Neubert definiert Macht als die Fähigkeit, anderen seinen Willen aufzuzwingen. Trotzdem die Instrumente der Herrschaft auf der anderen Seite gewesen seien, sei in der jeweiligen Sprache ein deutlicher Machtverfall einerseits und Zuwachs derer andererseits zu bemerken. Besonders eindrücklich der wiederkehrende symbolische Bezug in den Kirchen zu 40 Jahren Staatsgründung. In einer Kirche wurden beispielsweise nach und nach 40 Kerzen gelöscht, ohne dass dies erklärt werden musste.

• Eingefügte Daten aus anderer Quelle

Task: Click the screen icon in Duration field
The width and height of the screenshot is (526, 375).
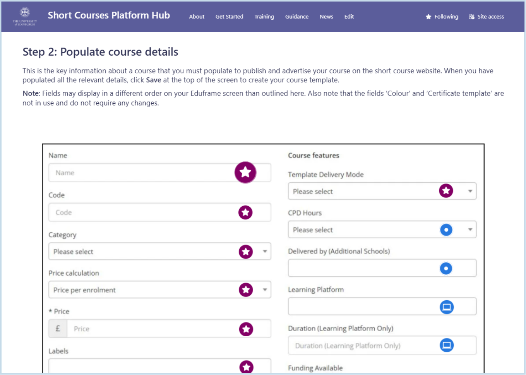Action: click(x=447, y=345)
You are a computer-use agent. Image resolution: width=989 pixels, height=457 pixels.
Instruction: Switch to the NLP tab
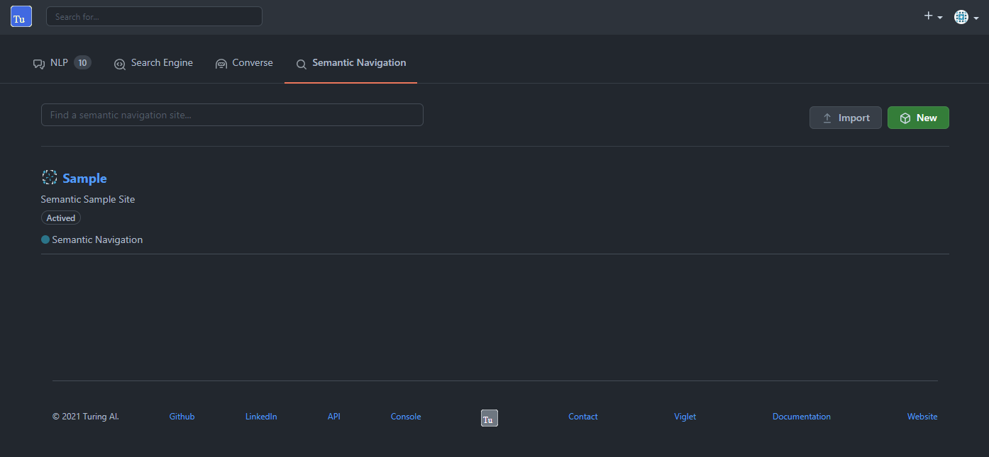click(58, 62)
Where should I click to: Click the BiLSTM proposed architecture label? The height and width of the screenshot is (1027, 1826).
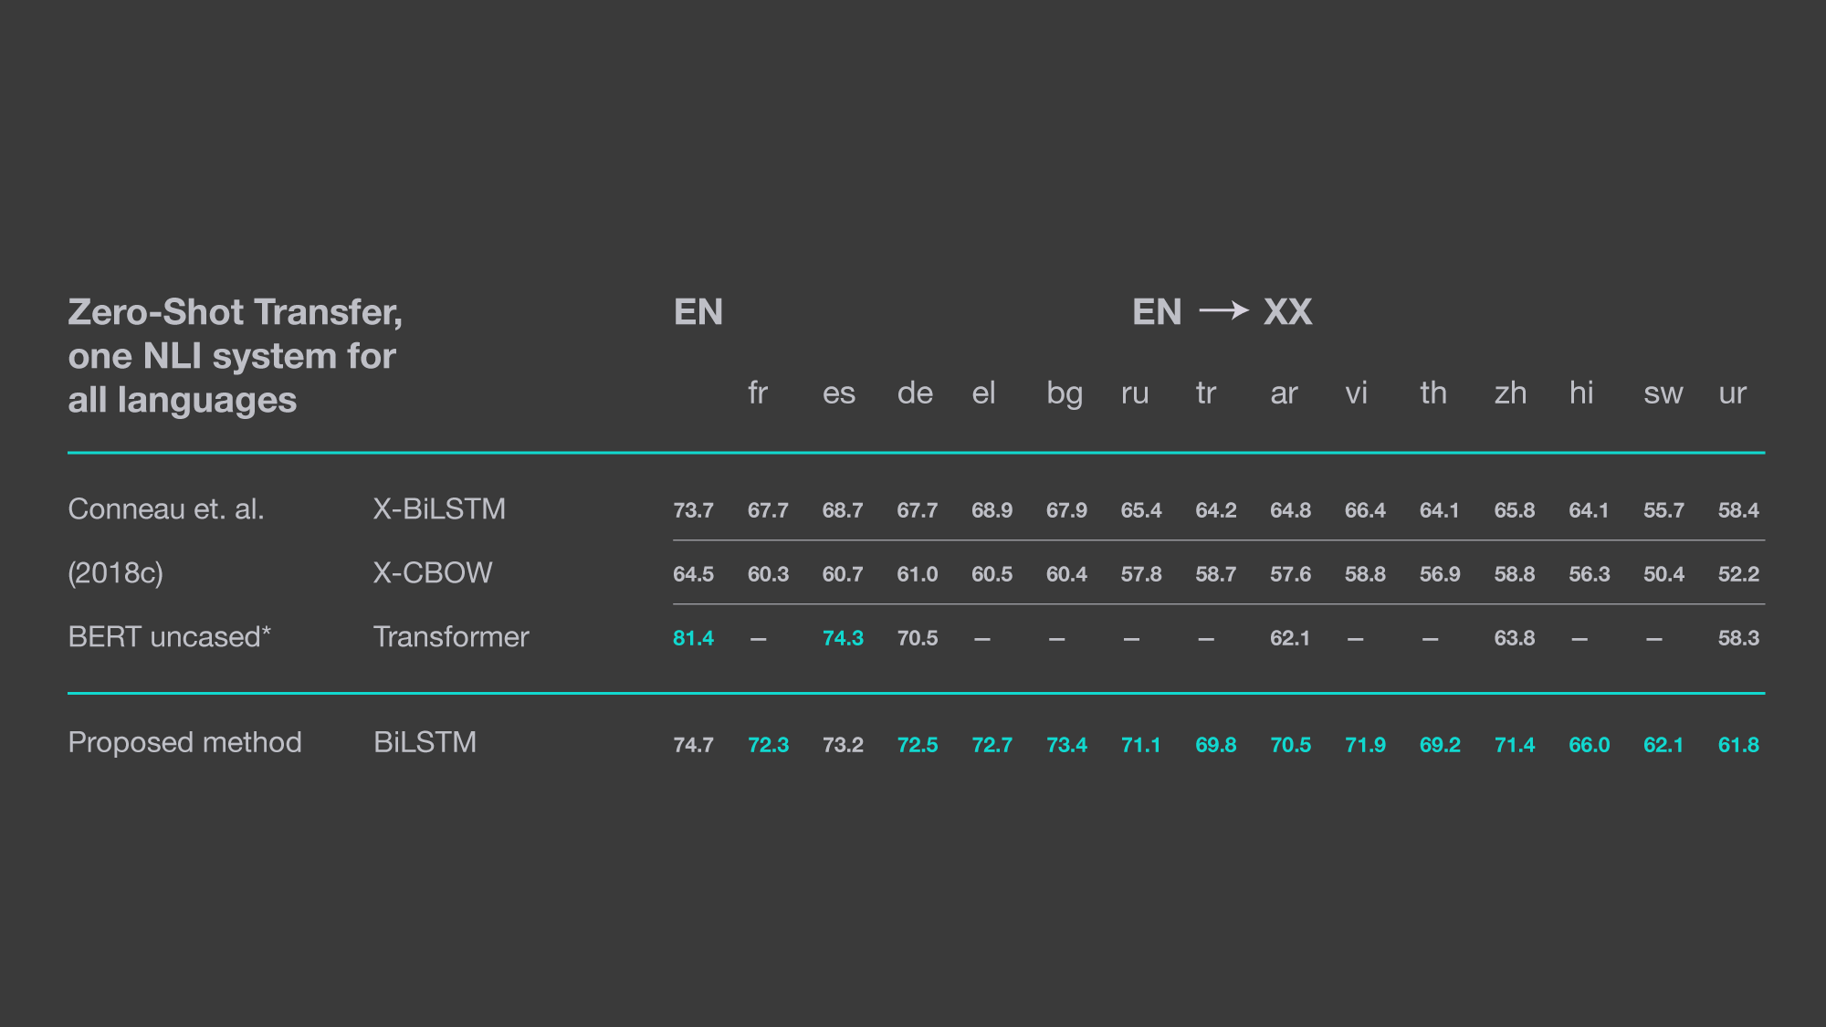pyautogui.click(x=425, y=742)
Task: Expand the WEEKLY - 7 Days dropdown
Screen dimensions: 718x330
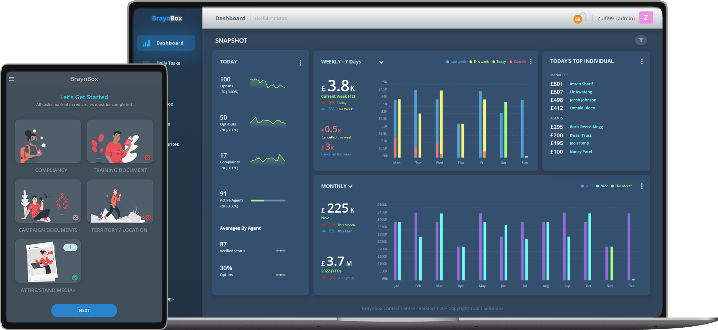Action: click(x=381, y=62)
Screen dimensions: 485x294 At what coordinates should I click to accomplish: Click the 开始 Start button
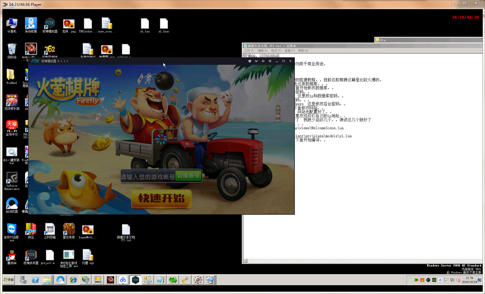(x=9, y=280)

„Jeder DDR-Bürger hat die Verlangsamung der Zeit gespürt. Die Revolution beschleunigte diese wieder“, sagt Neubert und führt an, dass alle Bewegungen etwas Dynamisches im Namen führten wie beispielsweise den Aufbruch. „Kaum hatten wir auf unseren Wachsmatritzen etwas fertiggeschrieben, waren die Fakten schon wieder völlig anders.

„Wenn Menschen zusammenkommen, entsteht in den Zwischenräumen Sprache. Ob das die Witzkultur ist, für die Witzeerzähler in den 50-ern noch in den Knast gingen, oder die Predigt, das Friedensgebet. Das erkläre vermutlich auch, warum so viele auch ohne christlichen Glauben die Kirche nutzten. „Was für ein Land, wo Leute hinausspritzen, wie Wassertropfen aus der Pfütze, in die ein Kiesel geworfen wurde. Wer hat ihn geworfen?“ zitiert er ein zeitgenössisches Gedicht als weitere Form der Sprache. Als die SED den Dialog als Ventil anbot, wurde das Ansinnen enttarnt und verhöhnt. Auch da wieder verbale Formen der Machtprobe. Leise oder bei Sprechchören.

Die anschließende kurze Debatte zeigte jedoch auch die heutige Unentschlossenheit beim Umgang mit den Tätern in der jeweiligen Umgebung. Beispielsweise den freiwiligen Spitzeln oder informellen Mitarbeitern. Während Martin Stemmler nach Ansprache des Themas in seinem Freundeskreis Unlösbarkeit und einen Status Quo konstatierte, engagierte sich Neubert auch in der Birthler-Behörde. Dennoch habe auch er „irgendwie damit gelebt“, dass das Leben verseucht mit Spitzeln war.

Großes Interesse bestand im Publikum an der IM-Tätigkeit von Wolfgang Schnur, den viele als Wegefährten kannten. Kathrin Eigenfeld, Bürgerrechtlerin aus Halle, stellte jedoch trotz aller Euphorie im Gespräch klar, dass der ständige Begleiter bis zum 9. November die Angst gewesen sei. Trotz aller Stärke.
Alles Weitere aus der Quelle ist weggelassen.